» Rows:
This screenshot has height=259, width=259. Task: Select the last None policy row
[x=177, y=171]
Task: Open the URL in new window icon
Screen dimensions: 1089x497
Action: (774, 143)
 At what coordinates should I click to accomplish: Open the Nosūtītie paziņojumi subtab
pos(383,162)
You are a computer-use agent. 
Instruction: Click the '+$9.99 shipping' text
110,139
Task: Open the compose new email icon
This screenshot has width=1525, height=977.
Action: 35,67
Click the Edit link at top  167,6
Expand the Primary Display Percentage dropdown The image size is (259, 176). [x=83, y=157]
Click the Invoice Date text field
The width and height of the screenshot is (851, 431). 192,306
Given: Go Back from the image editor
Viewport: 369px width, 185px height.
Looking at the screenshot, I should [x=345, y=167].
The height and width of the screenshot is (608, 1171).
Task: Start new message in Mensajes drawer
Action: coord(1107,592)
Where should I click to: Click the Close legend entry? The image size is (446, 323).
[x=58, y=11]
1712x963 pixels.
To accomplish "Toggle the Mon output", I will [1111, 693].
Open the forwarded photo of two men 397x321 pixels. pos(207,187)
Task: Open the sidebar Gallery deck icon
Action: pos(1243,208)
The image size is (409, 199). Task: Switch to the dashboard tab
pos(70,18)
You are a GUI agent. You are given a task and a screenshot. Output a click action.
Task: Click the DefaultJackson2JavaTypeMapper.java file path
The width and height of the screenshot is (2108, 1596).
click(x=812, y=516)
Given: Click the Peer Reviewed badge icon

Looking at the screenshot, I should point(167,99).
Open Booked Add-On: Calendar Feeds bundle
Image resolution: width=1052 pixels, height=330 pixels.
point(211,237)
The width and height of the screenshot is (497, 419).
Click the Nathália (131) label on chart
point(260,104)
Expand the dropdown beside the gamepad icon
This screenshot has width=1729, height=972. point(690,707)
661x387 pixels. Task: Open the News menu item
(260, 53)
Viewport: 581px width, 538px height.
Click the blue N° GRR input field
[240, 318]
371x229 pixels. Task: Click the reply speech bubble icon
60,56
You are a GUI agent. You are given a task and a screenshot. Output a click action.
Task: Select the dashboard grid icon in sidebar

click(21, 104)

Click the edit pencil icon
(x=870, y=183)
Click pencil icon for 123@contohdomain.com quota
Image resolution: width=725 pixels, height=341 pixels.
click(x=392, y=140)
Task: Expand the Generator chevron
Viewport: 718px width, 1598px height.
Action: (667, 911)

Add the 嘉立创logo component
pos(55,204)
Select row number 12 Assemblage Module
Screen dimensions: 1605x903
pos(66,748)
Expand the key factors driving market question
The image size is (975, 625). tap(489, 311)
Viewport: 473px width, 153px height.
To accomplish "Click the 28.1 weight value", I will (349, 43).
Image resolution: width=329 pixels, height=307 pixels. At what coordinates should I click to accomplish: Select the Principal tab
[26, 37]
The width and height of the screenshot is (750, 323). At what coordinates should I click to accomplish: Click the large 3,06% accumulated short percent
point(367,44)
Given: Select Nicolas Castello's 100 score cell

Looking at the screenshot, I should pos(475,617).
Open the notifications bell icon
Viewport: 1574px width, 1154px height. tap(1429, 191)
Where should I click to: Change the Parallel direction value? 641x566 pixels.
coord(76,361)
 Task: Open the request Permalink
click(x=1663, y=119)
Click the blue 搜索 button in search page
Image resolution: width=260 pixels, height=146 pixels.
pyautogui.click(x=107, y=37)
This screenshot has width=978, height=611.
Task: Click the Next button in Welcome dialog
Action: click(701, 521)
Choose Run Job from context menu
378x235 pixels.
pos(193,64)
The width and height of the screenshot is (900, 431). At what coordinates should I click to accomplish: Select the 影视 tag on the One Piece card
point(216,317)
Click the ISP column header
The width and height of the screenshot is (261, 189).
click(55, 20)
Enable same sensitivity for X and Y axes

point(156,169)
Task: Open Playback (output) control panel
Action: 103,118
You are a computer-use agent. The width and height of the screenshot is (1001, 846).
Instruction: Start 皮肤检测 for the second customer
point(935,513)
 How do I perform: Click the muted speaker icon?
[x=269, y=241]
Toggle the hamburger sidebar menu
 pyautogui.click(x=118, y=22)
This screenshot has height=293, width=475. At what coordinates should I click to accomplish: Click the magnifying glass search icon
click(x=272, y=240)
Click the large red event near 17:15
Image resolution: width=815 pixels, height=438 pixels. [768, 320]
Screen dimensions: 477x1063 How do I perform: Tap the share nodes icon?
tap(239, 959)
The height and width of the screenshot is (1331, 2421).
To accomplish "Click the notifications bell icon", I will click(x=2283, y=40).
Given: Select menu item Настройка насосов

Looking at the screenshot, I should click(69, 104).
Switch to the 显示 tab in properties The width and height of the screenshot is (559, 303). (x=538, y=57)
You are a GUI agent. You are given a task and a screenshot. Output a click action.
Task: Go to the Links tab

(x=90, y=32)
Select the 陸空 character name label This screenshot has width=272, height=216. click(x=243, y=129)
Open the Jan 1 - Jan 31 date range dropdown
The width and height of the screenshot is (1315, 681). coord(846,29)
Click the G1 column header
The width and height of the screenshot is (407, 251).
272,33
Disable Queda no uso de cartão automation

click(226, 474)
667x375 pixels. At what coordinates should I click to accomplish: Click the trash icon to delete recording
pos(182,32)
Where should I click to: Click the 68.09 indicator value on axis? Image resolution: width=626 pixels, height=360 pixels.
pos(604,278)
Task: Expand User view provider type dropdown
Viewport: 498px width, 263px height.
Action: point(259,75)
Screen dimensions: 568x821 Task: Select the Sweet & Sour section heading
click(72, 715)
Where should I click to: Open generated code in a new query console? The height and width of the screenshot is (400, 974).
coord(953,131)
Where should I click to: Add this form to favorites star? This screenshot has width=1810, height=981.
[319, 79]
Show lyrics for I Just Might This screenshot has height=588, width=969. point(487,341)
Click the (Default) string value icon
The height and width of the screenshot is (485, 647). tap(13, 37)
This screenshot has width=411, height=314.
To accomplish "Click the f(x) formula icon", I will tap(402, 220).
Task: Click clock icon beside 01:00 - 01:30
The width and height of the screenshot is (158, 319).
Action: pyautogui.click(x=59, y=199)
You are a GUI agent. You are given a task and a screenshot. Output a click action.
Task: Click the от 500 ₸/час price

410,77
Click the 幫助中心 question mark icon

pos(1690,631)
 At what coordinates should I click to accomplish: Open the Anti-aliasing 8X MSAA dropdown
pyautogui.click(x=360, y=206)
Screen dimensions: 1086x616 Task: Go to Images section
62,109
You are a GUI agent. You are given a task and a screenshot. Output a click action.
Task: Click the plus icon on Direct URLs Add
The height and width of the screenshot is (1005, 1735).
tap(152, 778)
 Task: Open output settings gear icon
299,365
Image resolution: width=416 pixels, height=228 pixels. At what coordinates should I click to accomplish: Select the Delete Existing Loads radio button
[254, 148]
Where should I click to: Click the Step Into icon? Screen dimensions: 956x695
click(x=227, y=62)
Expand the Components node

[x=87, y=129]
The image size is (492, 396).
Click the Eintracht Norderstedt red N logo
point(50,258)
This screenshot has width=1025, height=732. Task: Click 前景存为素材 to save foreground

» Instructions for the task:
Gather each line of the data above that contains the word "from", and list those lines in full.

» Reply:
Given: Go Back from the image editor
Choose Run Job from context menu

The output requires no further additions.